> [Selected extract]
--- start ---

# Petrus van Mastrich - Theoretico-Practica Theologia



## Mayflower (Dec 25, 2004)

I just read from Peter van Mastricht - " A treatise of regeration" by SDG. I think it's a great book. 

Pag. 7 :
" This volume is a reprint of the only section from Mastricht's "Theoretico-Practica Theologia" (theoretical practical theology) that has been transelated in english."

Jonathan Edwards wrote about this book :
" But take (van) Mastricht for divinity in general, doctrine, practice, and controvery, or as a universal systeem of divinity; AND IT IS MUCH BETTER THAN TURRETIN or any book in the world, excepting the Bible, in my opinion.

I was very surprised that if J Edwards says that this theological work is better than Turretin (at this moment my favourite theologion J. with Owen)

I already wrote an mail to Don Kistler and Joel Beeke, with a request if this would not be a great work to publish ?

I really hope that once this great theological can be read in english. Or maybe it something for you Math to published for puritan publications ?


----------



## Scott Bushey (Dec 25, 2004)

Mayflwoer,
Merry Christmas! Please click on the link in the bottom of my post for signature req's. 

What did you get from Mastrichts treatise?


----------



## VirginiaHuguenot (Dec 25, 2004)

Mayflower, 

This does sound intriguing. It's remarkable to think that there are still some great works of Reformed theological literature that have yet to be translated into English. We need more translators!


----------



## Mayflower (Dec 25, 2004)

Dear Scott Bushey,

I read the signature req's, and i want to do it, but can you give me the link, so that i can write it down ?


Dear VirginiaHuguenot,

Iam a agree with you. But iam so impressed with the systematic theology of Francis Turretin, that when i read from J. Edwards that he thinks that Peter van Mastricht is even more better, that i became very interested to read (if it ever will be possible) to read his great theological work!
So yes, iam also hoping that there will be a transelator.
I hope that Matthew McMahon get conviced to be his first work for puritan publications!


----------



## Ivan (Dec 25, 2004)

> _Originally posted by Mayflower_ Dear Scott Bushey, I read the signature req's, and i want to do it, but can you give me the link, so that i can write it down ?



I'm not Scott, but...

Mayflower, look at Scott's post above. Click on the BLUE signature link. There ya go!


----------



## fredtgreco (Dec 25, 2004)

> _Originally posted by Mayflower_
> Dear Scott Bushey,
> 
> I read the signature req's, and i want to do it, but can you give me the link, so that i can write it down ?
> ...



Scott's link has the requirements. You make the signature by going to your Control Panel and typing the signature into the box labelled Signature.

Merry Christmas!


----------



## Mayflower (Dec 25, 2004)

I want to check, if i did the requements!


----------



## Mayflower (Dec 30, 2004)

Today i got "Theoretico-Practica Theologia" ( 4 huge volume sets) in old dutch letter. It's not easy to read, but worthy to study! Iam looking foreward to study it!!!!!!


----------

--- end ---

> [Actions to take]
1. From the forum thread on van Mastricht, quote the stretch from "## Mayflower (Dec 30, 2004)" through "to study it!!!!!!".
2. Name each user who has a post in the forum thread on van Mastricht, listing each name once.
The rows have no connection to the forum thread on van Mastricht.

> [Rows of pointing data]
--- start ---

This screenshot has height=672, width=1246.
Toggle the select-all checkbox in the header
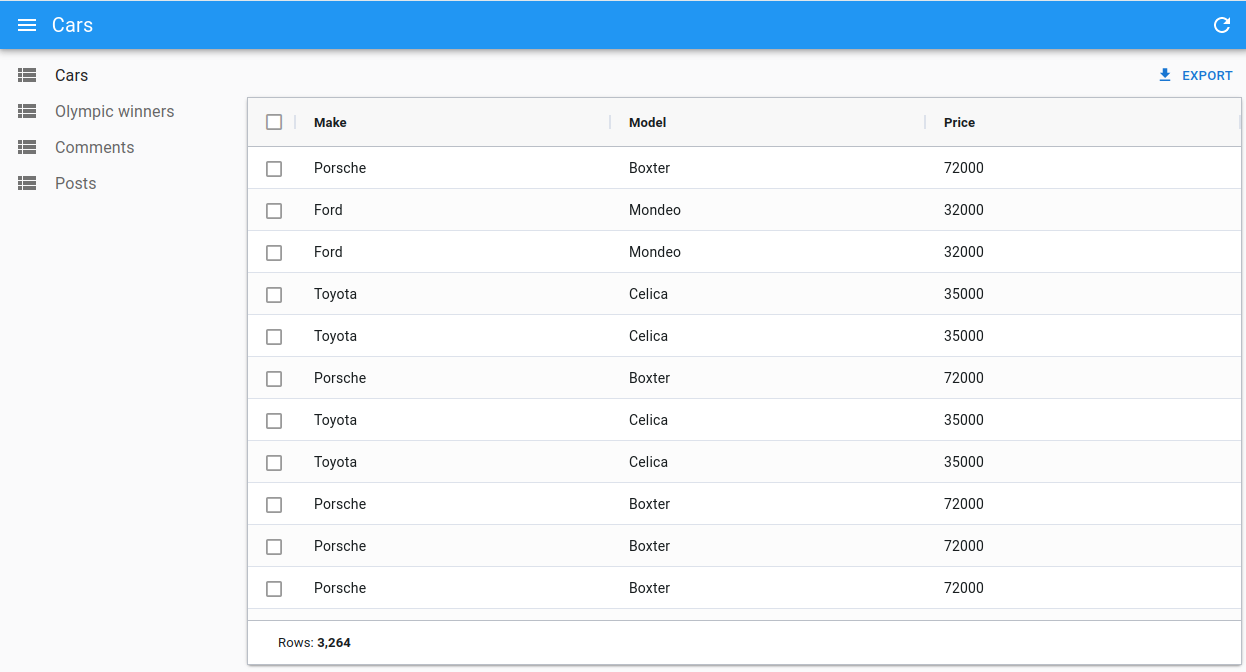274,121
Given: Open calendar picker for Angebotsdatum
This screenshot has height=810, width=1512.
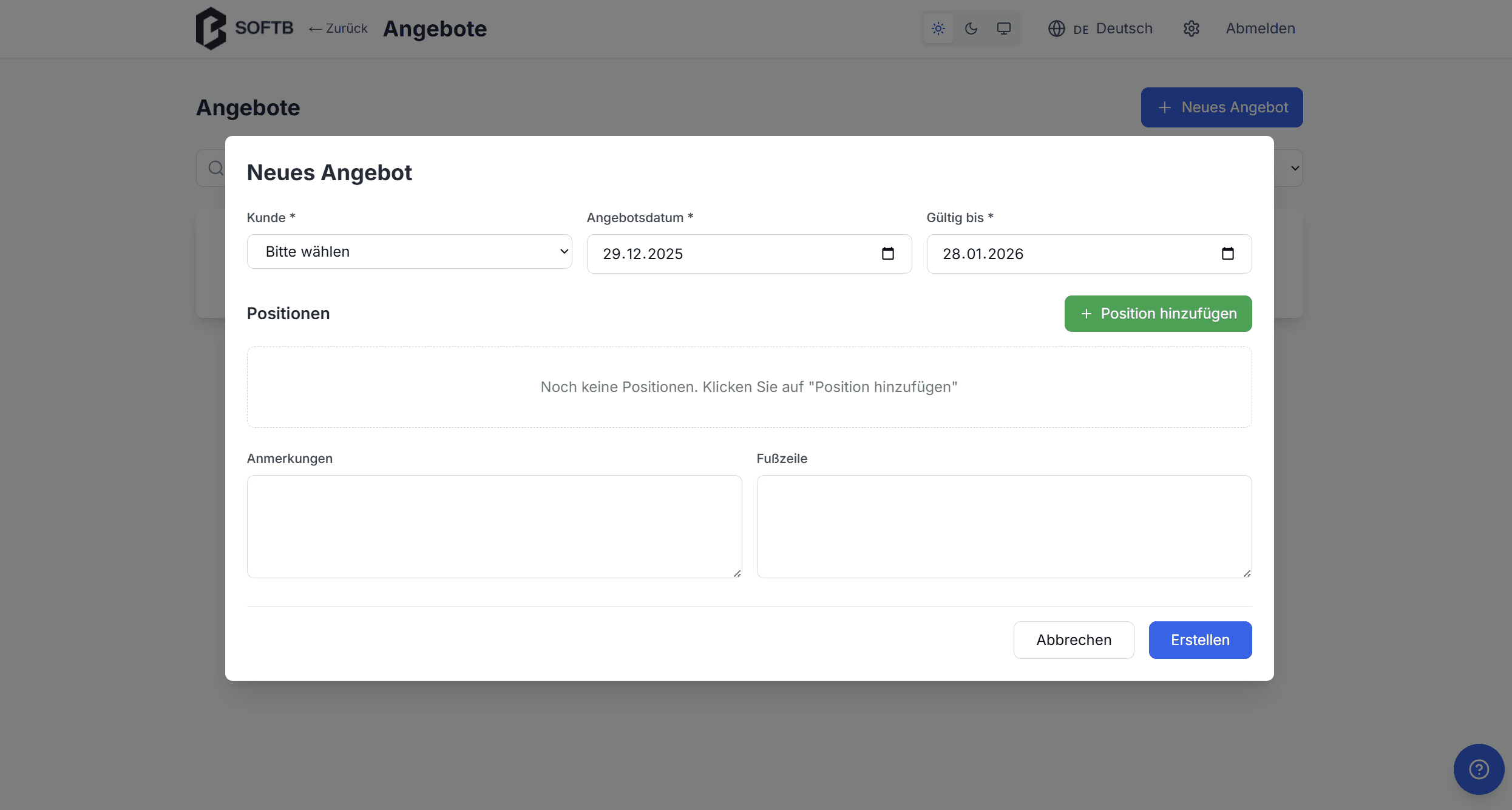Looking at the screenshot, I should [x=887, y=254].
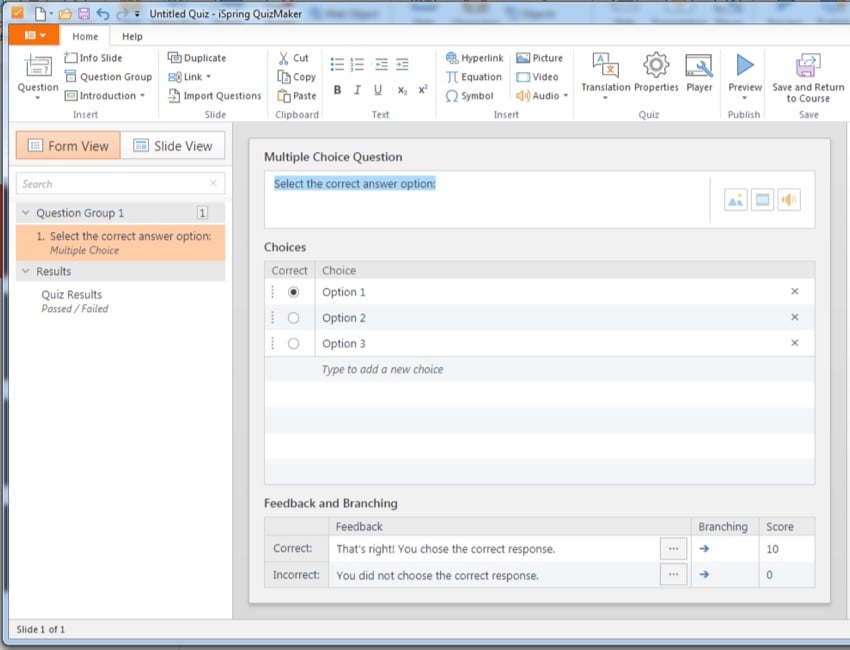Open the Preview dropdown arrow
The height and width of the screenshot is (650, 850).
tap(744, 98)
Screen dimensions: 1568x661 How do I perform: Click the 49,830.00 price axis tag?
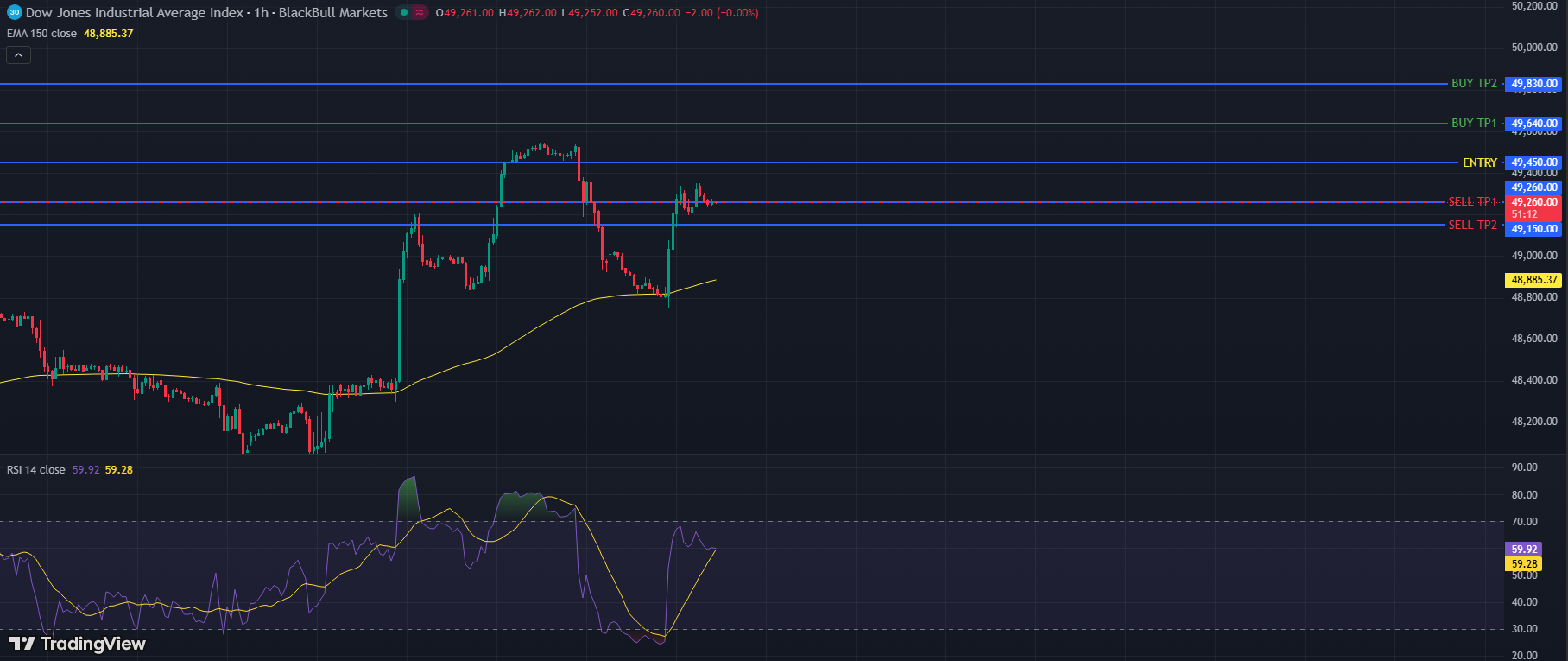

--- end ---

> [Answers to each task]
1.
## Mayflower (Dec 30, 2004)

Today i got "Theoretico-Practica Theologia" ( 4 huge volume sets) in old dutch letter. It's not easy to read, but worthy to study! Iam looking foreward to study it!!!!!!

2. Mayflower, Scott Bushey, VirginiaHuguenot, Ivan, fredtgreco